Algérie

Mohamed, passeur de clandestins



C’est «el khobza», comme il dit, qui l’a amené à s’installer à des milliers de kilomètres de sa région natale. Mohamed est un passeur de harraga (2) et ne s’en cache pas. Il fait partie de ceux qui ont choisi ce métier prohibé et dangereux, en vogue actuellement à cause du flux migratoire du Sahel vers le nord, transitant par l’Algérie, notamment le Sahara algérien.
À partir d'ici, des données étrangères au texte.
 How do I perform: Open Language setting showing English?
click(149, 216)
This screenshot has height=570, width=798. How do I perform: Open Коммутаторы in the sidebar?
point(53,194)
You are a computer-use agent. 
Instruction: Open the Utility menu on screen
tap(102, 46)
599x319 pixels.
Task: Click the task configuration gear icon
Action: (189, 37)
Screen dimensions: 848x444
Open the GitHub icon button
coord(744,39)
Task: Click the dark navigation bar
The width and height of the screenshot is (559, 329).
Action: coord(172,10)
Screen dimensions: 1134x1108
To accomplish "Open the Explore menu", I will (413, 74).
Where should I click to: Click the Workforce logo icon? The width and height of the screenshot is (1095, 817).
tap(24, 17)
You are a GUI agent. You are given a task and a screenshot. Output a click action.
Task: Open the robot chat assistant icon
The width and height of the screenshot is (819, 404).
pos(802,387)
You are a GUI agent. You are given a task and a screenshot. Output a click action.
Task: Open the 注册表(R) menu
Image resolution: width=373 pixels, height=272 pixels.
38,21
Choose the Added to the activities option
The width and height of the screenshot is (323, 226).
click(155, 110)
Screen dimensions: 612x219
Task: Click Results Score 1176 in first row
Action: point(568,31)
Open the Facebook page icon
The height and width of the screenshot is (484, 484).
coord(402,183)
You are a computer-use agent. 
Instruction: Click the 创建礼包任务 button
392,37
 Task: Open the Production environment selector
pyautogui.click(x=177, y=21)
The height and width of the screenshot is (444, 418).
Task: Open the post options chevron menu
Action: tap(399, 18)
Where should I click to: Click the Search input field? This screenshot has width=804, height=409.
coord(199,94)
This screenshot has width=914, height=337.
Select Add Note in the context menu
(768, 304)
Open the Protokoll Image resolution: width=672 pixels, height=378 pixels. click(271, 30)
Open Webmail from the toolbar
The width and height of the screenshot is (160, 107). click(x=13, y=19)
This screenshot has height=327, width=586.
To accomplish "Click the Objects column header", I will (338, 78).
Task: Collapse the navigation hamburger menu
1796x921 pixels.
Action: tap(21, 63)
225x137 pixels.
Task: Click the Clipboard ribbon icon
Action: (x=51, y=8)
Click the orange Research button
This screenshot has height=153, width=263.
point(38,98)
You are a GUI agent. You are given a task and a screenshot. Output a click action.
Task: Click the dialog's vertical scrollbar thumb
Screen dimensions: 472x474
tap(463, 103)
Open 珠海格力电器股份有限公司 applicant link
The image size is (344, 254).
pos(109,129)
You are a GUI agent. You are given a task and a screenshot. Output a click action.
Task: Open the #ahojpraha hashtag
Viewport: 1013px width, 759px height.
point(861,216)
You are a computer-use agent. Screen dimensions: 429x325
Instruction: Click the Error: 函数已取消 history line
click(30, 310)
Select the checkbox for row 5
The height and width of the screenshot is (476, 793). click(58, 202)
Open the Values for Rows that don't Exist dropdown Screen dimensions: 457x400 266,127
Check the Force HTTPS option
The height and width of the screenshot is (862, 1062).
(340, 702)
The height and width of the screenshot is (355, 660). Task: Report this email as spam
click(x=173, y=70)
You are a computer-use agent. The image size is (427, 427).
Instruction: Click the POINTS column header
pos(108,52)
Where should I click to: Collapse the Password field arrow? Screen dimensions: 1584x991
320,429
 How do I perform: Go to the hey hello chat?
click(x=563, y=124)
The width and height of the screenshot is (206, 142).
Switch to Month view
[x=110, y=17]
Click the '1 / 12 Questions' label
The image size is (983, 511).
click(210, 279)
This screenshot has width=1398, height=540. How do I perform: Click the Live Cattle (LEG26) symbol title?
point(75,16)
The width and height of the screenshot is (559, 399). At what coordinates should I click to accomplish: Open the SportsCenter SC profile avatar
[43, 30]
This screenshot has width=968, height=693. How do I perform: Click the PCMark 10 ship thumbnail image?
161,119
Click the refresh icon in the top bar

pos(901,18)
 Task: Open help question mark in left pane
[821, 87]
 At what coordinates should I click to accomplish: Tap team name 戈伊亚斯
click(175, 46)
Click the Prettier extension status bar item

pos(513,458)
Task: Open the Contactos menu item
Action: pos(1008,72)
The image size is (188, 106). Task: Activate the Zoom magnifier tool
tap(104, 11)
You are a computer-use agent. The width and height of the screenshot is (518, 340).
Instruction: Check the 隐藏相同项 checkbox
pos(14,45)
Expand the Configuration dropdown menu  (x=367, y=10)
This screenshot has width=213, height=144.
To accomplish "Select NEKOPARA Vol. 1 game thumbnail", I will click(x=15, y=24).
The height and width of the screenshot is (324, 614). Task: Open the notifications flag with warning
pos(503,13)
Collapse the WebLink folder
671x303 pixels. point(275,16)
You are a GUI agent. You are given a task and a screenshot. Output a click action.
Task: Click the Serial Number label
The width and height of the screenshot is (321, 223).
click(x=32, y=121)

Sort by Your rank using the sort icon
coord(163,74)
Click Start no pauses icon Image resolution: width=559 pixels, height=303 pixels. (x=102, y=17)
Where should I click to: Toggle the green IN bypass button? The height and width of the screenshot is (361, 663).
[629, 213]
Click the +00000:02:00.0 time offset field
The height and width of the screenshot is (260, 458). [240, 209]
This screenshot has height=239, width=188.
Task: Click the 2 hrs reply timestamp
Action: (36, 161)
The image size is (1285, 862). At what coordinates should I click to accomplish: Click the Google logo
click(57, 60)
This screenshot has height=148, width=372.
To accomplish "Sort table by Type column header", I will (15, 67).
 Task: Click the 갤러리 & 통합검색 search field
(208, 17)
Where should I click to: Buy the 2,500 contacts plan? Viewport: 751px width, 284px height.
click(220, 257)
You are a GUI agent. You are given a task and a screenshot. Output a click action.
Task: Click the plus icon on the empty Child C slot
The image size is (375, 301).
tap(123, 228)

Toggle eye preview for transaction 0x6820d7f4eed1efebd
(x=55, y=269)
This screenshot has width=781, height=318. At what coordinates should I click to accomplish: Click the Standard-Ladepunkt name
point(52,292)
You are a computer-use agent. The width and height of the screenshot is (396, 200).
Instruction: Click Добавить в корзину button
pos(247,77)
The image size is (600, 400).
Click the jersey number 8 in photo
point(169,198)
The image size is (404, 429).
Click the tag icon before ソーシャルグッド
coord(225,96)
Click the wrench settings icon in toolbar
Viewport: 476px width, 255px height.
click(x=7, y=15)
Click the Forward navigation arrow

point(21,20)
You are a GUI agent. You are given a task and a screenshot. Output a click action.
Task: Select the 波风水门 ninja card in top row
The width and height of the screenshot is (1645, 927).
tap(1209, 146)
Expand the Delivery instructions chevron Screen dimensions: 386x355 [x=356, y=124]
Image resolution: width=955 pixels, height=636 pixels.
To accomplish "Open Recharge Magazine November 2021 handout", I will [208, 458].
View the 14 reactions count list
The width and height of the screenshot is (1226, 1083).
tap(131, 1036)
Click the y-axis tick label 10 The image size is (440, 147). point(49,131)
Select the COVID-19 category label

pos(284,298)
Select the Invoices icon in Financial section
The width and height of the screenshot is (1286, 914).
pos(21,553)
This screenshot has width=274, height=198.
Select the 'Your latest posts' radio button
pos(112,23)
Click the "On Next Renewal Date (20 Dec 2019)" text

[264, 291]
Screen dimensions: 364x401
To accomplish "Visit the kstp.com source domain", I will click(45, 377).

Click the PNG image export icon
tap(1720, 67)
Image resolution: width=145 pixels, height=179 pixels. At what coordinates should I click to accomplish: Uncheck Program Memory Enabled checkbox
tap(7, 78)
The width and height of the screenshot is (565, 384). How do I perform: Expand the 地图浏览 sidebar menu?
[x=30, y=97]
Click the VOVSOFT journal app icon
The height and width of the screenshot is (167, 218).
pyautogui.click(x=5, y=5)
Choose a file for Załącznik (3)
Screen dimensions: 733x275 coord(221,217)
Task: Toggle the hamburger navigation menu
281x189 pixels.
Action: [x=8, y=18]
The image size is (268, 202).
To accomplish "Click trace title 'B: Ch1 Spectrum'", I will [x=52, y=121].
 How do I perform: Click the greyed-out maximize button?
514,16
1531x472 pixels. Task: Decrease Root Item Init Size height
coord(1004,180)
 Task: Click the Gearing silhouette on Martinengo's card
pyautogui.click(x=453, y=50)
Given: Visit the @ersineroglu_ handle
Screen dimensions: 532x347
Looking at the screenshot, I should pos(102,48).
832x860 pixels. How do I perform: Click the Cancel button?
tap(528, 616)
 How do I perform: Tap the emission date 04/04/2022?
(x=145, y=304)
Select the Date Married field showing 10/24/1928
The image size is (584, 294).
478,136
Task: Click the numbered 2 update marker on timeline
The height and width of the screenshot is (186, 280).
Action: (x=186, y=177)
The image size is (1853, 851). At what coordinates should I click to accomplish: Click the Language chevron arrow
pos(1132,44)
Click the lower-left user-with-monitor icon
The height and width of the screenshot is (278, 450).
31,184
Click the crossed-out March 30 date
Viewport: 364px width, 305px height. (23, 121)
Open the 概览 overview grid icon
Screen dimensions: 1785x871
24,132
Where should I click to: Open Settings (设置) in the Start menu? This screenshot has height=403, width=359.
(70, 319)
Nous l’avons rencontré près du poste frontalier de Debdab, remarquable par sa barbe argentée et son accoutrement, mais surtout par sa notoriété qu’il n’a visiblement pas usurpée… Pourquoi a-t-il choisi cette voie ' «C’est le pain de mes enfants», nous dit-il, à l’ombre du fronton du poste de la police des frontières de Debdab. Mohamed est père de sept enfants, dont le dernier est arrivé voilà à peine quelques mois, et il n’a d’autre source de revenu que cette activité plutôt lucrative. A 52 ans, sa connaissance de la région fait de lui un interlocuteur incontournable dans le réseau d’émigration clandestine. Chaque nuit, il passe deux à sept véhicules transportant chacun six clandestins, surtout des Maliens, envoyés des wilayas d’Adrar, Ouargla et Tamanrasset. Sa mission : les accueillir et les faire parvenir à Ghadamès, une ville située sur le sol libyen à 16 km de Debdab. «Là-bas, c’est un autre passeur qui prend le relais», nous explique-t-il. Chez Mohamed, on peut être passeur de père en fils. Depuis quelques temps en effet, son fils aîné, âgé de 18 ans, assure la mission une nuit sur deux. «J’ai constaté qu’il avait de plus en plus de mauvaises fréquentations, alors j’ai décidé de l’attirer davantage vers moi et je l’ai initié au métier», raconte-t-il. L’initier veut dire surtout lui apprendre les pistes par lesquelles il est possible de passer sans se faire remarquer par les gardes frontières des deux pays. Le fils est désormais passeur attitré, lui aussi. Sur chaque harrag, il touche 10 DA libyens (environ 700 DA) auprès du récepteur à Ghadamès, chez lequel il passe la nuit avant de rentrer le lendemain matin à Debdab, en contournant les deux postes. Avec les événements que traverse la Libye et l’instabilité sécuritaire, Mohamed, en bon père soucieux, a décidé de suspendre l’activité de son fils, de peur qu’il lui arrive un malheur. Pour autant, la présence des autorités n’a en rien affecté son business…   Note : (1) Nous avons changé son prénom
pour protéger son identité.
(2) Les clandestins du Sud sont aussi appelés
 «harraga», même s’ils ne prennent pas la mer.